Curious about what constituted an “ideal marriage” in 1930, I found a 1968 printing on Etsy; it was branded being as part of Random House’s “Lifetime Library.” Within it, I found a passionate appeal for “vigorous and harmonious sexual activity.” By “harmonious,” he means that the woman should always come.

That piece of wisdom, so very contemporary, is matched by elements of Ideal Marriage that feel hysterically dated. Author Theodoor H. van de Velde sprinkles the text with quotes from Ovid and Balzac and writes in a style so opaque you can forget for paragraphs at a stretch that he’s talking about, say, doggie-style. Furthermore, the book works under the presumption that husbands are fully responsible for educating their wives in the erotic arts.

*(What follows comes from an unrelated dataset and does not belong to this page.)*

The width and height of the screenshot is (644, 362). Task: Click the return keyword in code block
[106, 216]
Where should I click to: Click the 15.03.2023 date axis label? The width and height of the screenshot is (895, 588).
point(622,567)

Dr. Van de Velde is satisfyingly filthy. He’s very much in favor of practices like cunnilingus—or, as he prefers to call it, the “genital kiss.” But this is not pornography with “marriage” slapped on the cover to pass it through the censors. Dr. van de Velde’s cares deeply about marriage; achieving a successful marriage, rather than simply having good sex, is the whole point of the book. But van de Velde is here to make you see that you can’t have a good marriage without good sex, and to help:

Vigorous and harmonious sexual activity constitutes the fourth cornerstone of our temple…. Sex is the foundation of marriage. Yet most married people do not know the the ABC of sex. My task here is to dispel this ignorance, and show ways and means of attaining both vigor and harmony in monogamous sexual relations.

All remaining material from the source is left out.